■ Work to do
Extract each of the lines below word for word, leaving out the pictures.

■ Provided data

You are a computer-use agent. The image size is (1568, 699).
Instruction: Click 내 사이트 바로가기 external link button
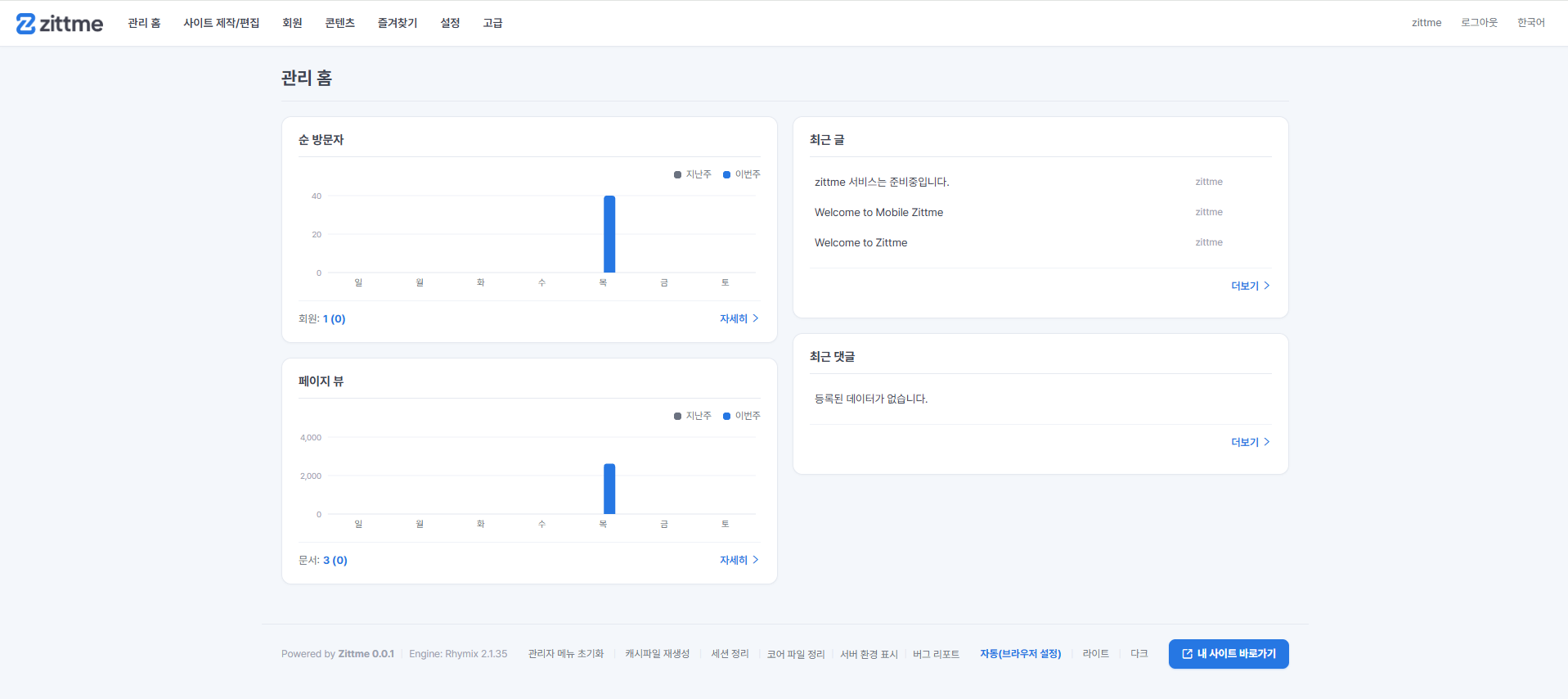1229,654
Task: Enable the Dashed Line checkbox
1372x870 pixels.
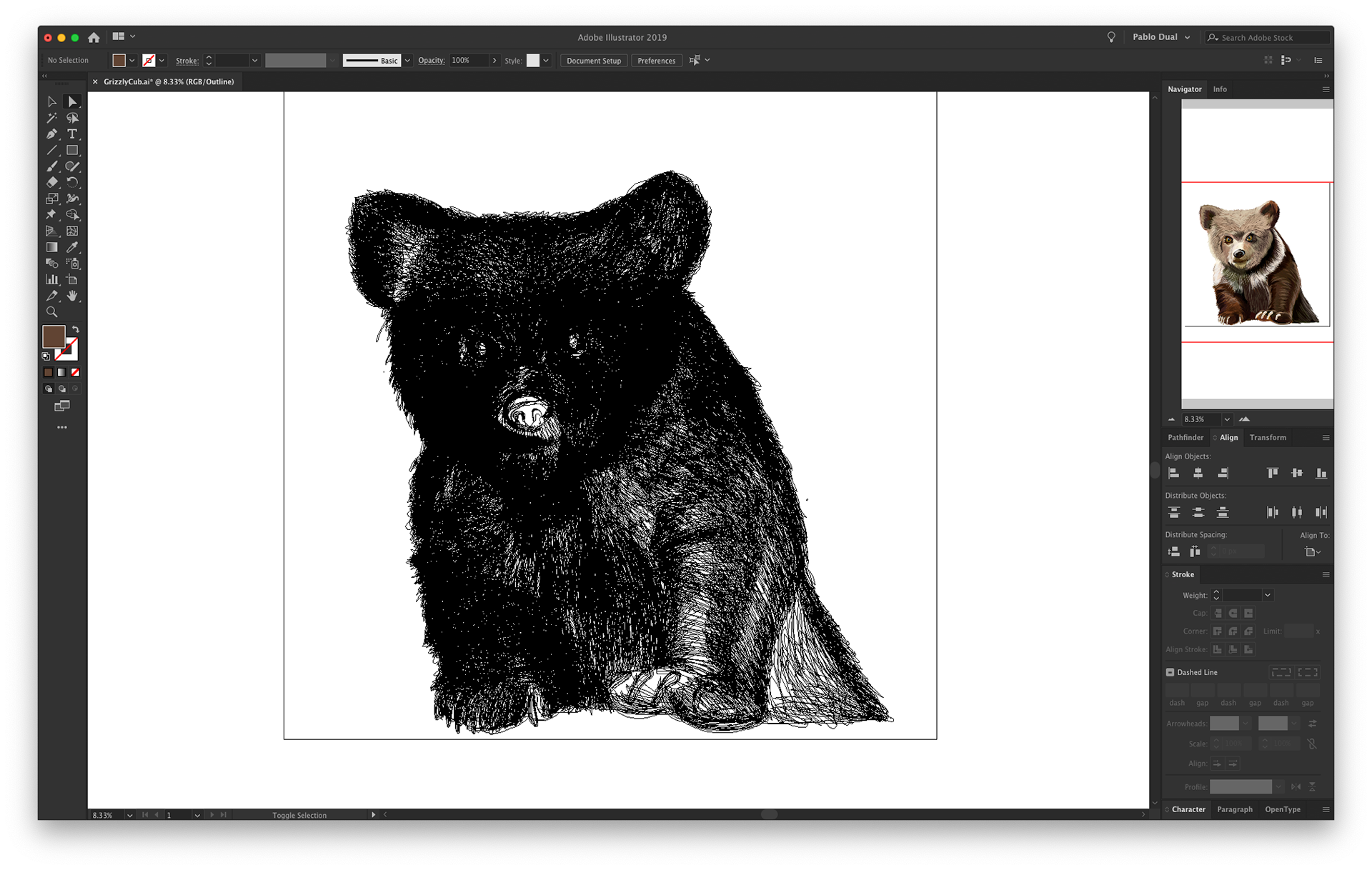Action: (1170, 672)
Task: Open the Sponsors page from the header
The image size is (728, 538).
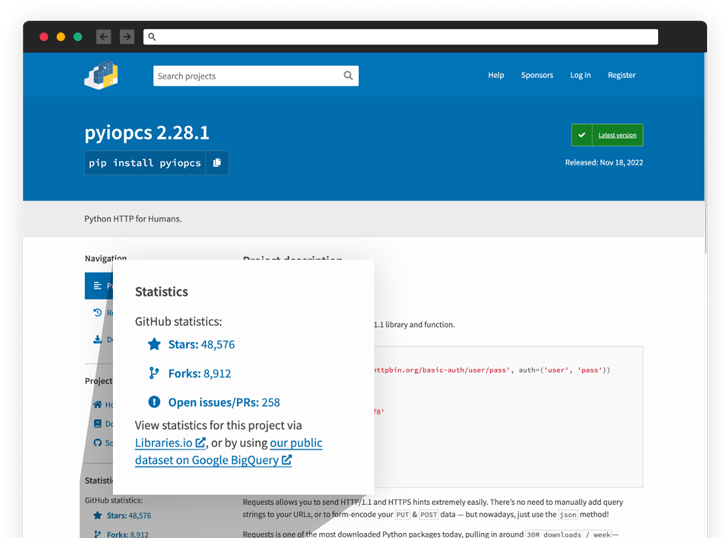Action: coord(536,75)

■ Answer
You are a computer-use agent. The image size is (1568, 699).
Instruction: Click 내 사이트 바로가기 external link button
1229,654
Task: Enable the Dashed Line checkbox
1372x870 pixels.
Action: (1170, 672)
Task: Open the Sponsors page from the header
The image size is (728, 538).
Action: coord(536,75)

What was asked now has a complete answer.